--- Given entries ---

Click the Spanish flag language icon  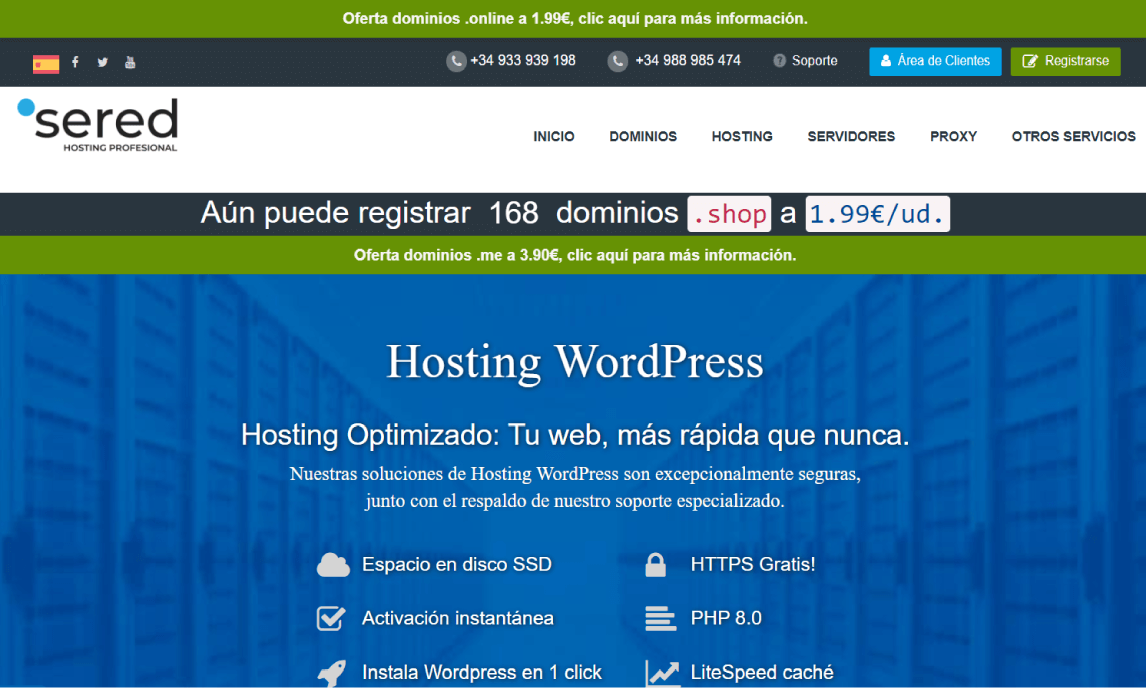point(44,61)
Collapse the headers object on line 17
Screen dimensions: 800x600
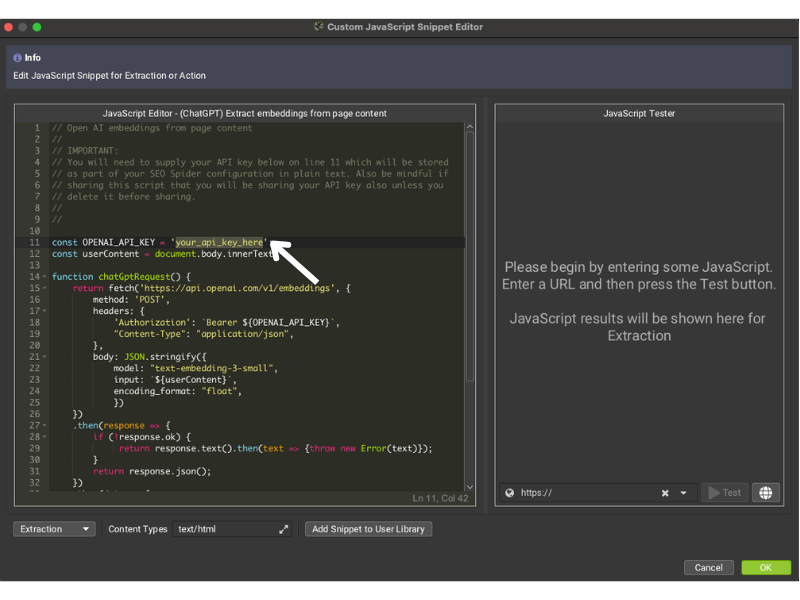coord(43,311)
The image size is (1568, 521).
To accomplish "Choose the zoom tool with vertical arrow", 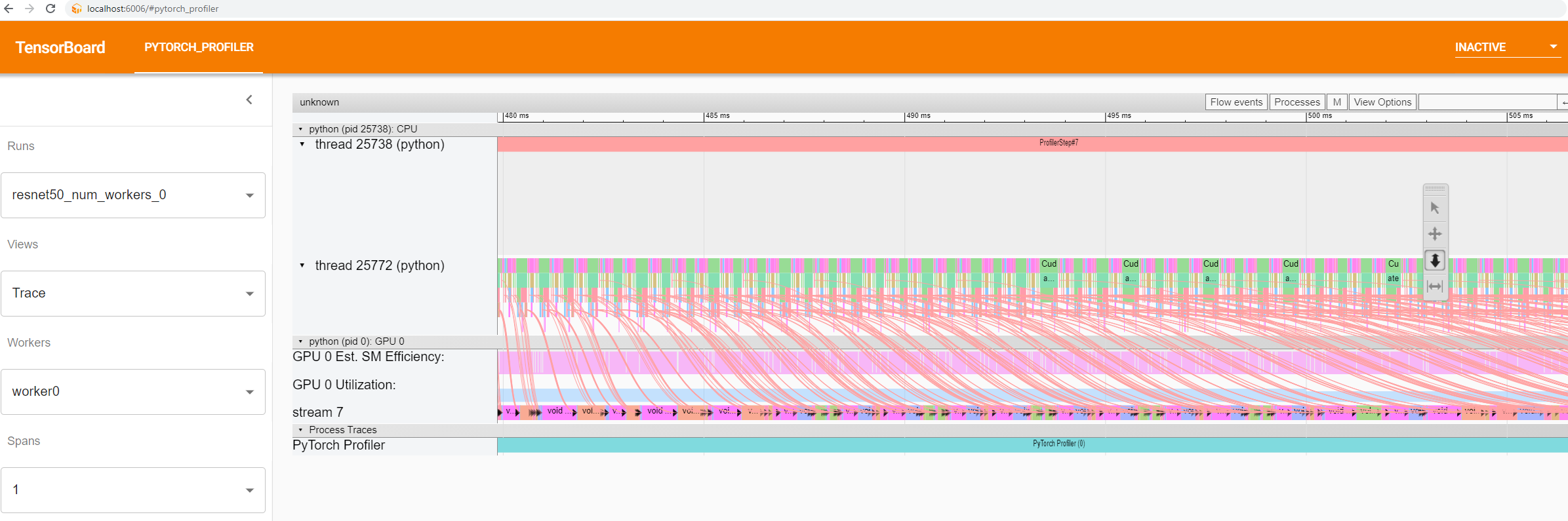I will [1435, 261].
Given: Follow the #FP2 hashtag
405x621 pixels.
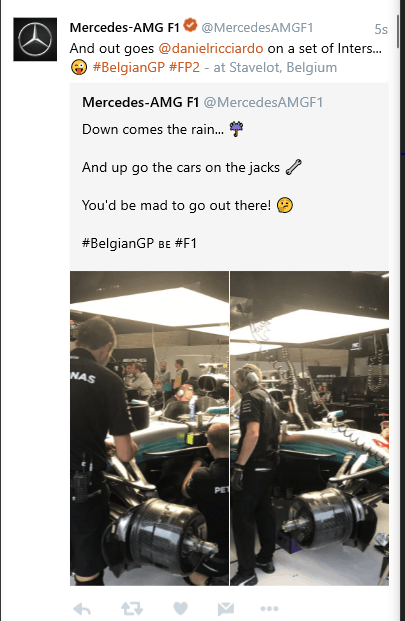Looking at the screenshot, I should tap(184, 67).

---
--- Given entries ---

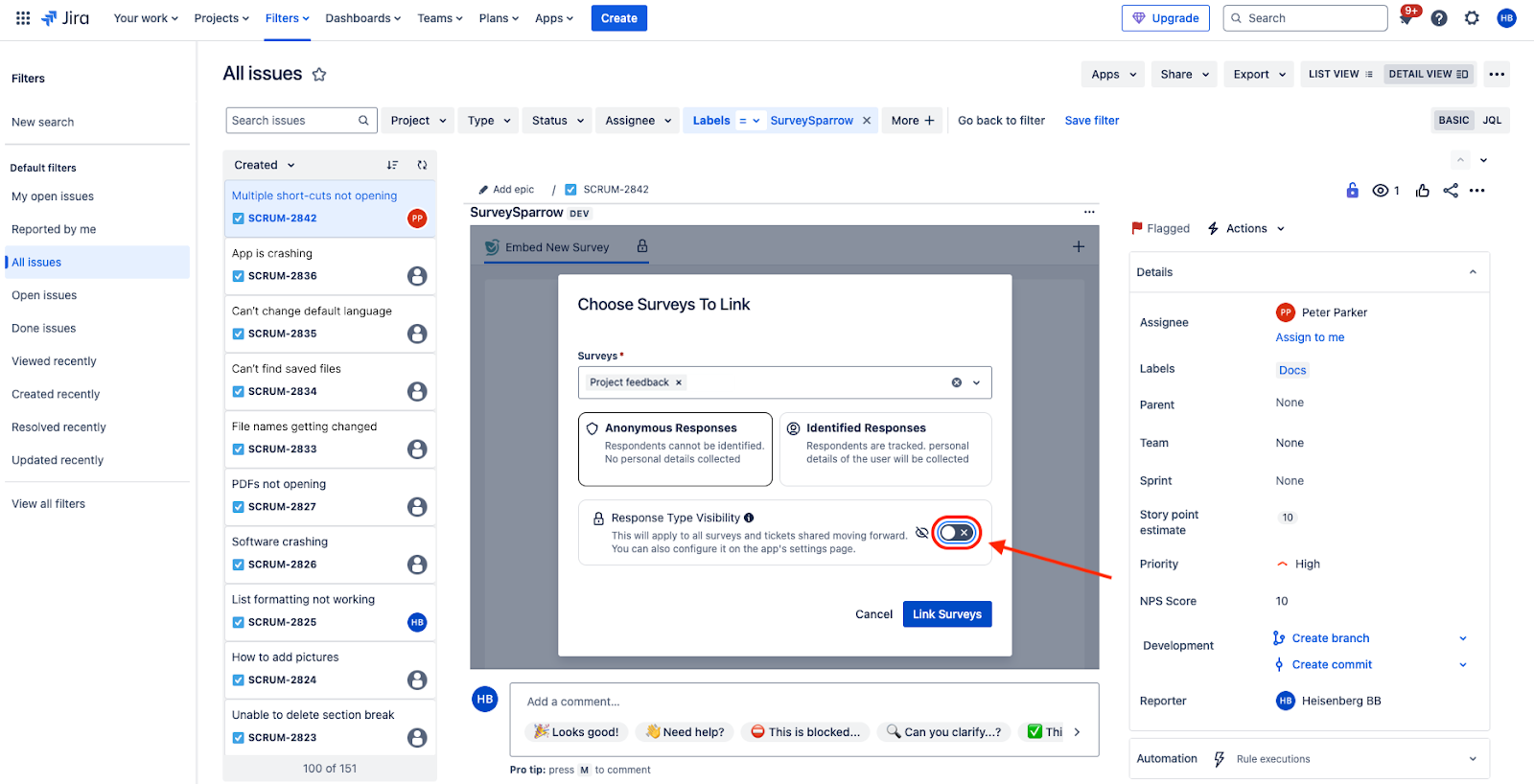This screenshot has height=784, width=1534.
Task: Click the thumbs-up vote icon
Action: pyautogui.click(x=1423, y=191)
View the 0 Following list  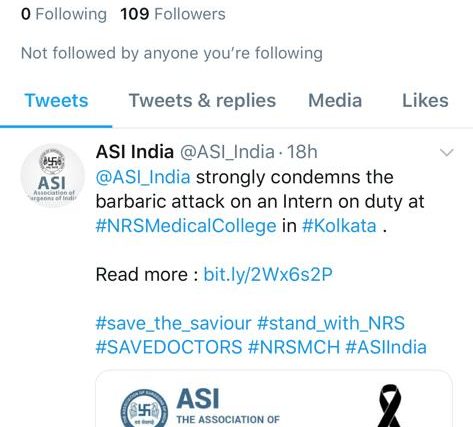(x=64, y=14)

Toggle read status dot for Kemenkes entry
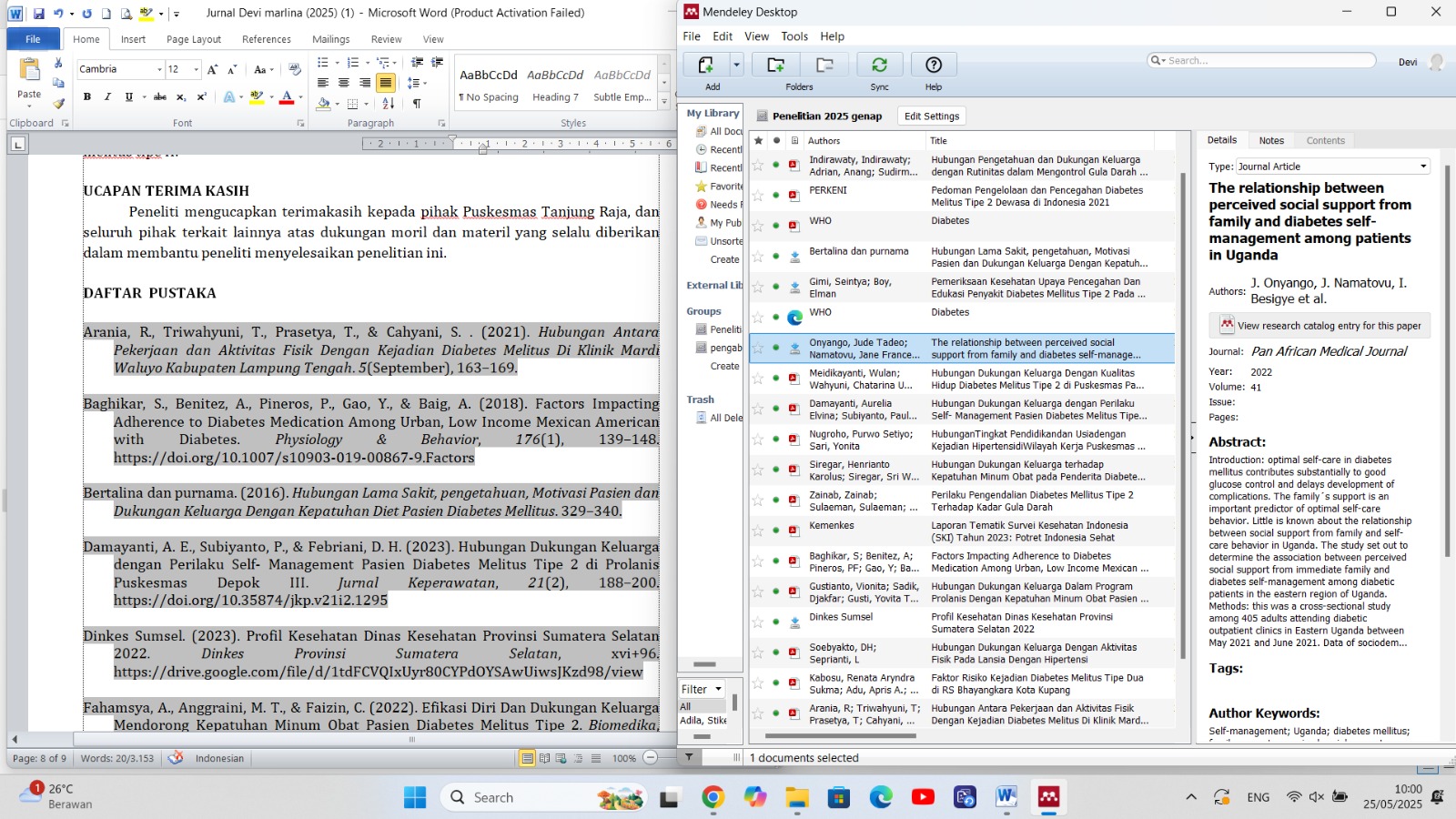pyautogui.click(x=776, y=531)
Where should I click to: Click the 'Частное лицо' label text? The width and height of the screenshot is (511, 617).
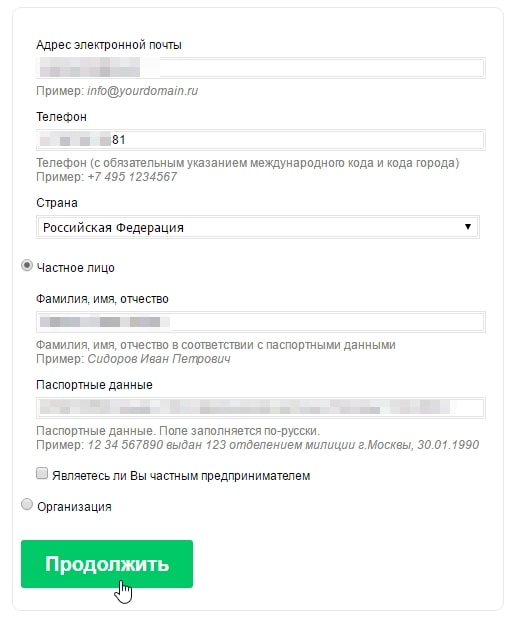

---
--- Given entries ---

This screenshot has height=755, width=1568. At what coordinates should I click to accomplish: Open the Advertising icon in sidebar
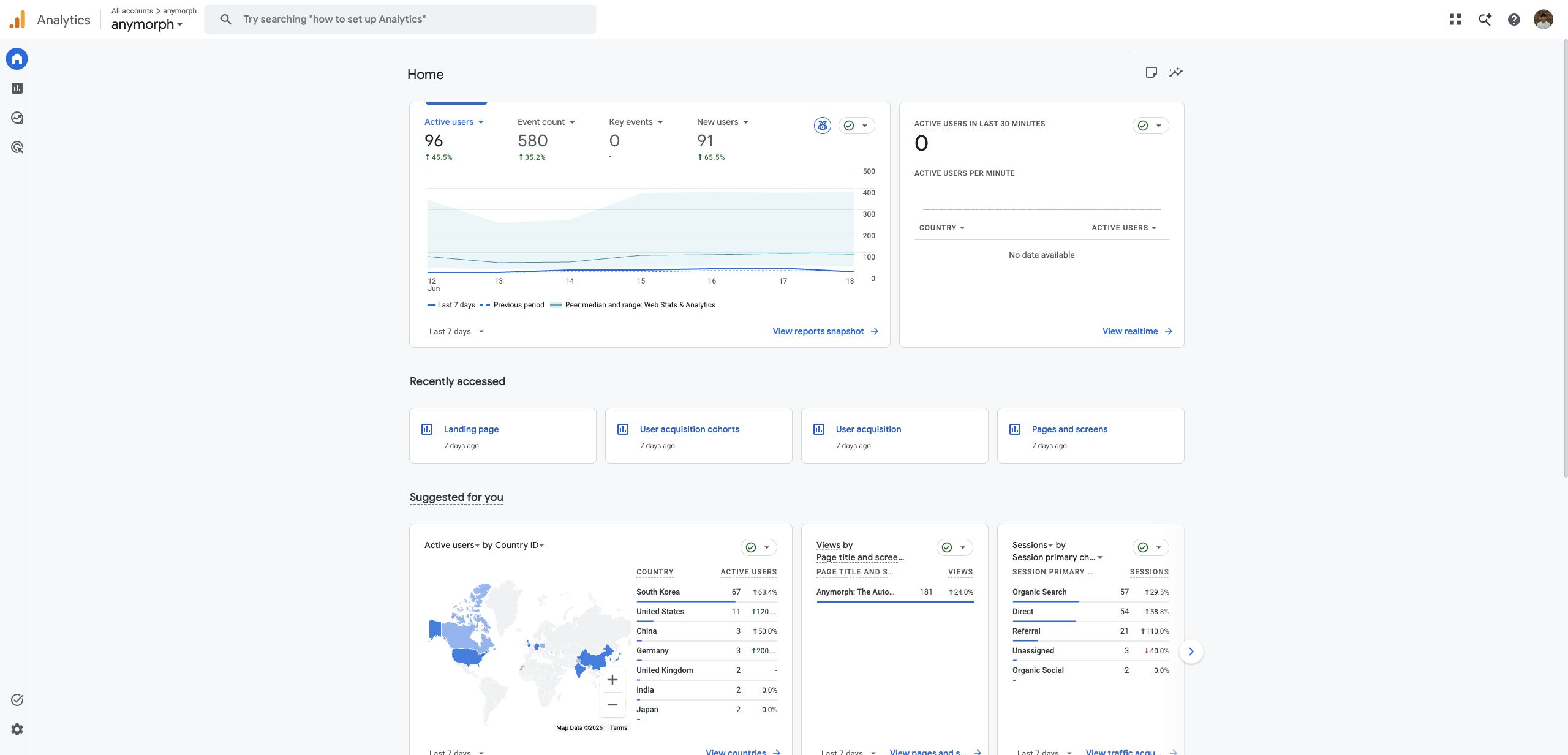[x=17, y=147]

---

What to do ▸ Starting at the line above that holds "Toggle read status dot for Kemenkes entry", repeat every line exactly down to and including the line that holds "Where should I", then stop. Do not carry over any pictures.

Answer section ▸
Toggle read status dot for Kemenkes entry
pyautogui.click(x=776, y=531)
Where should I click to: Click the 'Частное лицо' label text? The width and height of the screenshot is (511, 617).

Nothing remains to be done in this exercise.